WORK REQUEST:
The line containing "At what coordinates" marks the start; return it and every line after it in the listing below, exactly, through the last.
=== RECORD EXCERPTS ===
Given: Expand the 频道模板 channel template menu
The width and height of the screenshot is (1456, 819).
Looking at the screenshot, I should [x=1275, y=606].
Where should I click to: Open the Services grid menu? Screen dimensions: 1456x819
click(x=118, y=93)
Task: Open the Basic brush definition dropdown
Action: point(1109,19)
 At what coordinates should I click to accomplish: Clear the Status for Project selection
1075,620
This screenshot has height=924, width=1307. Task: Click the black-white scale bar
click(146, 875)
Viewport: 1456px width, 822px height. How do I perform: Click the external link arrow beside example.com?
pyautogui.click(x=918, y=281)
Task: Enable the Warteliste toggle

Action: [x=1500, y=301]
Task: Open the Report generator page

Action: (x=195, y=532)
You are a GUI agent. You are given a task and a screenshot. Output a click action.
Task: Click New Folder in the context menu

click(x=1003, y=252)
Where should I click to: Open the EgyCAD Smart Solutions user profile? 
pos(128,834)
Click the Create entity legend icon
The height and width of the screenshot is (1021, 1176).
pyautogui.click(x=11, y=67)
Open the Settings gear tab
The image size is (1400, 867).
===
REPLY:
 At what coordinates should I click to accomplish: Clear the Status for Project selection
1075,620
This screenshot has height=924, width=1307. Task: Click the black-white scale bar
click(146, 875)
Viewport: 1456px width, 822px height. How do I perform: Click the external link arrow beside example.com?
pyautogui.click(x=918, y=281)
Task: Enable the Warteliste toggle

Action: [x=1500, y=301]
Task: Open the Report generator page

Action: (x=195, y=532)
You are a GUI agent. You are given a task and a screenshot. Output a click action.
Task: Click New Folder in the context menu

click(x=1003, y=252)
Where should I click to: Open the EgyCAD Smart Solutions user profile? 
pos(128,834)
Click the Create entity legend icon
The height and width of the screenshot is (1021, 1176).
pyautogui.click(x=11, y=67)
Open the Settings gear tab
The image size is (1400, 867).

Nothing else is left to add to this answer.